_Try it:_ Print out the full listing exactly as it reads.

Segment Open

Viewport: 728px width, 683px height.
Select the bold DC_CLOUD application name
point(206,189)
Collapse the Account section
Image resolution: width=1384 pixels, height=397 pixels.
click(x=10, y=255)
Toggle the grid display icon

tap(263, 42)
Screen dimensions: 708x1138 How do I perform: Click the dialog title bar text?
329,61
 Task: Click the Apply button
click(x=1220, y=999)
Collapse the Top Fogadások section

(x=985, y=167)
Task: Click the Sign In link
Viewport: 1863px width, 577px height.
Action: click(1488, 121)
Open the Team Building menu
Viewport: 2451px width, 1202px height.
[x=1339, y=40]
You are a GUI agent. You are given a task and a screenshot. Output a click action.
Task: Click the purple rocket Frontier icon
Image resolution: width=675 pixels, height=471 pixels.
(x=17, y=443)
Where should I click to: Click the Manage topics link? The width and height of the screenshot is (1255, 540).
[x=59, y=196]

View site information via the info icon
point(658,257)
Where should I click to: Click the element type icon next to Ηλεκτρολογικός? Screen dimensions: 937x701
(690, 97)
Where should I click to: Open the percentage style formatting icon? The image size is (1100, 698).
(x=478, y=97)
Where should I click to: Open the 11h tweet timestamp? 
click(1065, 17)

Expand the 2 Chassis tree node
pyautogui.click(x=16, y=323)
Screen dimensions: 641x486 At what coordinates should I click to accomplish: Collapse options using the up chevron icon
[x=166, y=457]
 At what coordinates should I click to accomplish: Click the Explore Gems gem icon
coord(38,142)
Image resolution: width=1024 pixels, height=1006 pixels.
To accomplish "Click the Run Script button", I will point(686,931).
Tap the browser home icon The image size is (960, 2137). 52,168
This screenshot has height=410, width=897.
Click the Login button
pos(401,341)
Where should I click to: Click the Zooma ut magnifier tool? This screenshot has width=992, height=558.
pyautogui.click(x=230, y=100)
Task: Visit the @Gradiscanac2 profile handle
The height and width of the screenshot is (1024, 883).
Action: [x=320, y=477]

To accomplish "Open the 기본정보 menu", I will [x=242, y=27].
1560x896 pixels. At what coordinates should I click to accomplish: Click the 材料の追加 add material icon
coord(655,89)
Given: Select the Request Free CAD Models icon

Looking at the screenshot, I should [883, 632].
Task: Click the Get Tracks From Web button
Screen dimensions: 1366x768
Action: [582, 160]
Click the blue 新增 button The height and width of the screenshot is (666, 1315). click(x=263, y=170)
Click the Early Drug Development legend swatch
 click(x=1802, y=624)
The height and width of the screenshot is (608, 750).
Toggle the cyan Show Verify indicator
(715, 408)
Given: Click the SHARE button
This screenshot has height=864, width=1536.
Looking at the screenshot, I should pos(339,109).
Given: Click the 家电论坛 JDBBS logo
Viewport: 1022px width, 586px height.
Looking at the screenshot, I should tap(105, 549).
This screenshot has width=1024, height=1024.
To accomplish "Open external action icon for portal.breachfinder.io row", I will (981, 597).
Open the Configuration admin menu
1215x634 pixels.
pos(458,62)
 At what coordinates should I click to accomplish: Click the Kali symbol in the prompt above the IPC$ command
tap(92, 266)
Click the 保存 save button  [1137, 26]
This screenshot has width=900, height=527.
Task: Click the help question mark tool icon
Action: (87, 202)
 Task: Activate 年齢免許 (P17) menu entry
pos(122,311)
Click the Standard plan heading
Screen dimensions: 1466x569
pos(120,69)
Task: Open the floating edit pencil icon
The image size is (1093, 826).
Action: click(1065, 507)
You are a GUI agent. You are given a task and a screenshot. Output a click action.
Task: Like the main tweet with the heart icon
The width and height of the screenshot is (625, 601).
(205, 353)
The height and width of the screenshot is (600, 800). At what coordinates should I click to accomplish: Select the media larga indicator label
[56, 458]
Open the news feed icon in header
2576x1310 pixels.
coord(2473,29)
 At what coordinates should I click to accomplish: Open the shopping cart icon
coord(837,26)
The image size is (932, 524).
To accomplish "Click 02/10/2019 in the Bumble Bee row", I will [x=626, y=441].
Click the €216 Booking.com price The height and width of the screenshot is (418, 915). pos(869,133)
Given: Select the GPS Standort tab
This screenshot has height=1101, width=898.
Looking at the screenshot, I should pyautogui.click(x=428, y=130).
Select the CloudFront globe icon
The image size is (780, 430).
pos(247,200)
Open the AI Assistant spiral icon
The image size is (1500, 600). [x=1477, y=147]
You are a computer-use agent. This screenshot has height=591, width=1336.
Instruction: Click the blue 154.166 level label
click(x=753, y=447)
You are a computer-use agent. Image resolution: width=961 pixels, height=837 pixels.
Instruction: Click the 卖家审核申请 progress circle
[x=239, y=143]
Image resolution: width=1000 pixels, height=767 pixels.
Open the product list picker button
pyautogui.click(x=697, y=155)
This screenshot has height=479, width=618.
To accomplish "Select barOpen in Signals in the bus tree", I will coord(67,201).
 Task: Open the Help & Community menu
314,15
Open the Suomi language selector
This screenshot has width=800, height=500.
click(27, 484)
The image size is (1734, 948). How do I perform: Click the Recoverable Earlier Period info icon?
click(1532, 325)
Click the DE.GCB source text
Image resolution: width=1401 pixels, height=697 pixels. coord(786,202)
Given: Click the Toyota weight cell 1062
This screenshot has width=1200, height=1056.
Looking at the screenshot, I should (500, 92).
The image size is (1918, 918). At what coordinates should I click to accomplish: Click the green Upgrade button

Segment Closed

_Output for this exercise:_
Viewport: 728px width, 683px height.
Select the bold DC_CLOUD application name
point(206,189)
Collapse the Account section
Image resolution: width=1384 pixels, height=397 pixels.
click(x=10, y=255)
Toggle the grid display icon

tap(263, 42)
Screen dimensions: 708x1138 How do I perform: Click the dialog title bar text?
329,61
 Task: Click the Apply button
click(x=1220, y=999)
Collapse the Top Fogadások section

(x=985, y=167)
Task: Click the Sign In link
Viewport: 1863px width, 577px height.
Action: click(1488, 121)
Open the Team Building menu
Viewport: 2451px width, 1202px height.
[x=1339, y=40]
You are a GUI agent. You are given a task and a screenshot. Output a click action.
Task: Click the purple rocket Frontier icon
Image resolution: width=675 pixels, height=471 pixels.
(x=17, y=443)
Where should I click to: Click the Manage topics link? The width and height of the screenshot is (1255, 540).
[x=59, y=196]

View site information via the info icon
point(658,257)
Where should I click to: Click the element type icon next to Ηλεκτρολογικός? Screen dimensions: 937x701
(690, 97)
Where should I click to: Open the percentage style formatting icon? The image size is (1100, 698).
(x=478, y=97)
Where should I click to: Open the 11h tweet timestamp? 
click(1065, 17)

Expand the 2 Chassis tree node
pyautogui.click(x=16, y=323)
Screen dimensions: 641x486 At what coordinates should I click to accomplish: Collapse options using the up chevron icon
[x=166, y=457]
 At what coordinates should I click to accomplish: Click the Explore Gems gem icon
coord(38,142)
Image resolution: width=1024 pixels, height=1006 pixels.
To accomplish "Click the Run Script button", I will point(686,931).
Tap the browser home icon The image size is (960, 2137). 52,168
This screenshot has height=410, width=897.
Click the Login button
pos(401,341)
Where should I click to: Click the Zooma ut magnifier tool? This screenshot has width=992, height=558.
pyautogui.click(x=230, y=100)
Task: Visit the @Gradiscanac2 profile handle
The height and width of the screenshot is (1024, 883).
Action: [x=320, y=477]

To accomplish "Open the 기본정보 menu", I will [x=242, y=27].
1560x896 pixels. At what coordinates should I click to accomplish: Click the 材料の追加 add material icon
coord(655,89)
Given: Select the Request Free CAD Models icon

Looking at the screenshot, I should [883, 632].
Task: Click the Get Tracks From Web button
Screen dimensions: 1366x768
Action: [582, 160]
Click the blue 新增 button The height and width of the screenshot is (666, 1315). click(x=263, y=170)
Click the Early Drug Development legend swatch
 click(x=1802, y=624)
The height and width of the screenshot is (608, 750).
Toggle the cyan Show Verify indicator
(715, 408)
Given: Click the SHARE button
This screenshot has height=864, width=1536.
Looking at the screenshot, I should pos(339,109).
Given: Click the 家电论坛 JDBBS logo
Viewport: 1022px width, 586px height.
Looking at the screenshot, I should tap(105, 549).
This screenshot has width=1024, height=1024.
To accomplish "Open external action icon for portal.breachfinder.io row", I will (981, 597).
Open the Configuration admin menu
1215x634 pixels.
pos(458,62)
 At what coordinates should I click to accomplish: Click the Kali symbol in the prompt above the IPC$ command
tap(92, 266)
Click the 保存 save button  [1137, 26]
This screenshot has width=900, height=527.
Task: Click the help question mark tool icon
Action: (87, 202)
 Task: Activate 年齢免許 (P17) menu entry
pos(122,311)
Click the Standard plan heading
Screen dimensions: 1466x569
pos(120,69)
Task: Open the floating edit pencil icon
The image size is (1093, 826).
Action: click(1065, 507)
You are a GUI agent. You are given a task and a screenshot. Output a click action.
Task: Like the main tweet with the heart icon
The width and height of the screenshot is (625, 601).
(205, 353)
The height and width of the screenshot is (600, 800). At what coordinates should I click to accomplish: Select the media larga indicator label
[56, 458]
Open the news feed icon in header
2576x1310 pixels.
coord(2473,29)
 At what coordinates should I click to accomplish: Open the shopping cart icon
coord(837,26)
The image size is (932, 524).
To accomplish "Click 02/10/2019 in the Bumble Bee row", I will [x=626, y=441].
Click the €216 Booking.com price The height and width of the screenshot is (418, 915). pos(869,133)
Given: Select the GPS Standort tab
This screenshot has height=1101, width=898.
Looking at the screenshot, I should pyautogui.click(x=428, y=130).
Select the CloudFront globe icon
The image size is (780, 430).
pos(247,200)
Open the AI Assistant spiral icon
The image size is (1500, 600). [x=1477, y=147]
You are a computer-use agent. This screenshot has height=591, width=1336.
Instruction: Click the blue 154.166 level label
click(x=753, y=447)
You are a computer-use agent. Image resolution: width=961 pixels, height=837 pixels.
Instruction: Click the 卖家审核申请 progress circle
[x=239, y=143]
Image resolution: width=1000 pixels, height=767 pixels.
Open the product list picker button
pyautogui.click(x=697, y=155)
This screenshot has height=479, width=618.
To accomplish "Select barOpen in Signals in the bus tree", I will coord(67,201).
 Task: Open the Help & Community menu
314,15
Open the Suomi language selector
This screenshot has width=800, height=500.
click(27, 484)
The image size is (1734, 948). How do I perform: Click the Recoverable Earlier Period info icon?
click(1532, 325)
Click the DE.GCB source text
Image resolution: width=1401 pixels, height=697 pixels. coord(786,202)
Given: Click the Toyota weight cell 1062
This screenshot has width=1200, height=1056.
Looking at the screenshot, I should (500, 92).
The image size is (1918, 918). At what coordinates should I click to accomplish: Click the green Upgrade button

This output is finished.